**SOURCE TEXT:**
Tensing later told another officer, Eric Weibel, that he “almost was run over” by DuBose and was forced to shoot him, Weibel’s incident report says.
On Wednesday, Tensing’s attorney reiterated that the officer was dragged by DuBose’s car.
“The guy jams the keys in the ignition. Turns the car on, jams it in the drive and mashes the accelerator. He wasn’t slowly pulling away. He feared for his life. He thought he was going to be sucked under the car that was pulling away from him. He thought he was going to get sucked under and killed,” attorney Stew Mathews said.
It is a second body cam video, from University of Cincinnati Officer Phillip Kidd, that shows Tensing momentarily on the ground beside DuBose’s car as DuBose drives away. Kidd’s body cam captures the moment as he runs toward the scene.
As Kidd exits his cruiser, “you can see Ray Tensing on the pavement getting up with DuBose’s vehicle continuing,” the attorney says.
The incident report by Officer Weibel makes a similar accusation: “Officer Tensing repeated that he was being dragged by the vehicle and had to fire his weapon,” Weibel’s report says.
DuBose later complained of pain to his left arm after the stop, Weibel’s report said.
“Looking at Officer Tensing’s uniform, I could see that the back of his pants and shirt looked as if it had been dragged over a rough surface,” the report says.
Tensing’s body cam video captured him telling officers after the shooting: “I think I’m OK. He was just dragging me. I thought I was going to get run over. I was trying to stop him.”
He says his hand was caught in DuBose’s car, and he later left the scene with another officer to go to the hospital to get checked out. The footage shows no one rendering aid to DuBose.
The prosecutor: Officer showed bad judgment
Prosecutor Deters condemned Tensing’s actions and his decision to use deadly force.
“I’ve been doing this for over 30 years. This is the most asinine act I’ve ever seen a police officer make – totally unwarranted,” Deters told reporters. “It’s an absolute tragedy in the year 2015 that anyone would behave in this manner. It was senseless.”
The prosecutor asserted that DuBose had not acted aggressively toward Tensing.
“People want to believe that Mr. DuBose had done something violent towards the officer – he did not. He did not at all. I feel so sorry for his family and what they lost, and I feel sorry for the community, too,” Deters said.
Deters said that the officer wasn’t dragged.
The prosecutor explained why Tensing was on the ground: “He fell backwards after he shot him in the head,” Deters said.
Deters highlighted how the shooting happened quickly.
“It is a very very short period of time from when this car just starts slowly rolling that the gun is out and he’s shot in the head,” Deters said.
Deters further alleged Tensing tried to mislead investigators looking into the incident.
“Yes,” the prosecutor said in response to a reporter’s question. “I think he was making an excuse for a purposeful killing” of DuBose, who was unarmed.

**EXCERPTED DATA:**
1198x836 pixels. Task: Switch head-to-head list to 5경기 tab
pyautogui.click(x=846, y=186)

---

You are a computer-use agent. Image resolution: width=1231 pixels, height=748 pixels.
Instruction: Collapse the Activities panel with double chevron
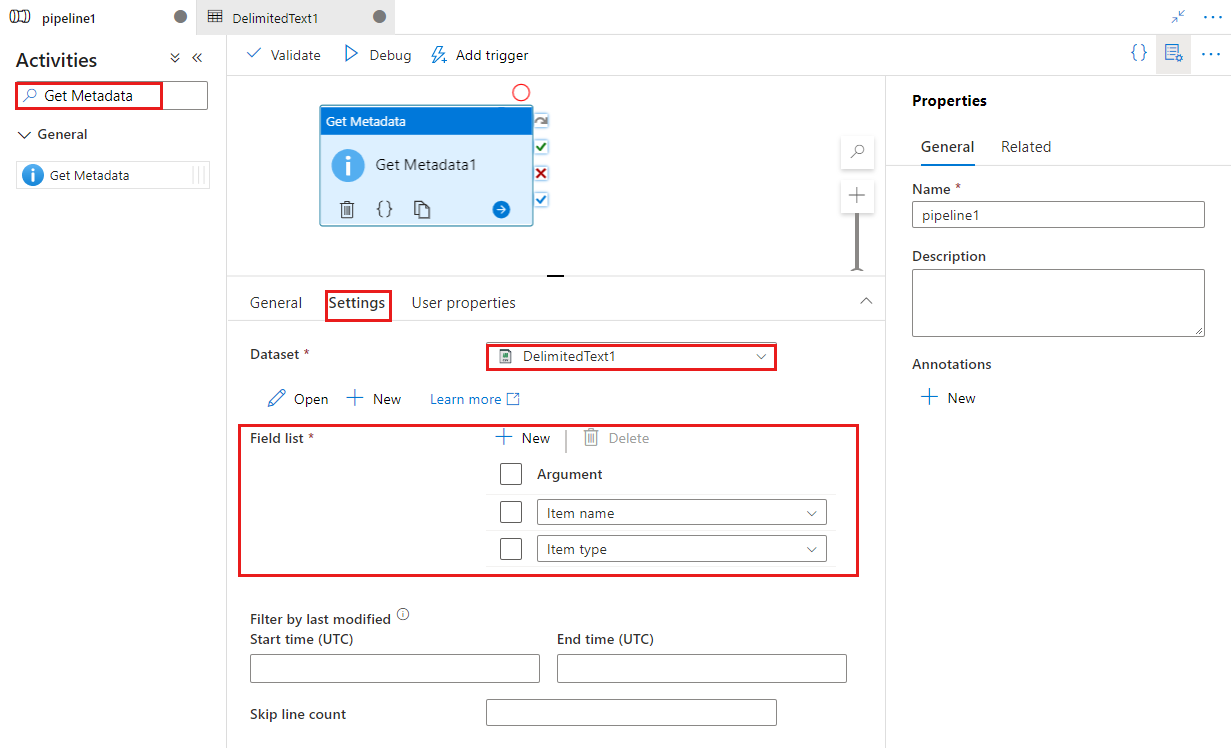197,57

--

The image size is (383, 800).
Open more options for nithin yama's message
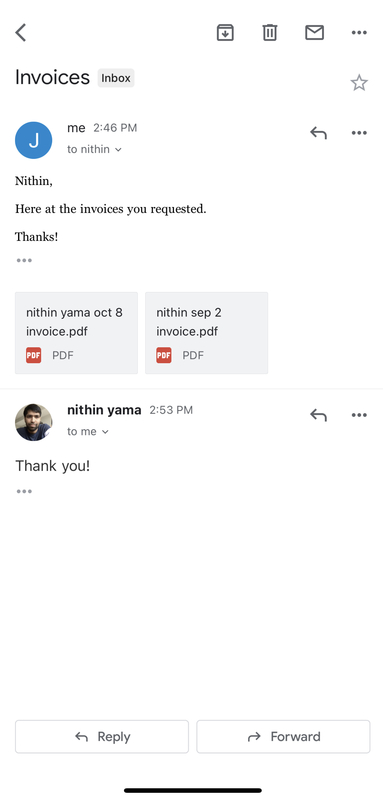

**WHAT IS EXPECTED:**
Please copy out the DuBose shooting article above, starting at the words "The prosecutor: Officer" and stopping after "aggressively toward Tensing.".

**OUTPUT BELOW:**
The prosecutor: Officer showed bad judgment
Prosecutor Deters condemned Tensing’s actions and his decision to use deadly force.
“I’ve been doing this for over 30 years. This is the most asinine act I’ve ever seen a police officer make – totally unwarranted,” Deters told reporters. “It’s an absolute tragedy in the year 2015 that anyone would behave in this manner. It was senseless.”
The prosecutor asserted that DuBose had not acted aggressively toward Tensing.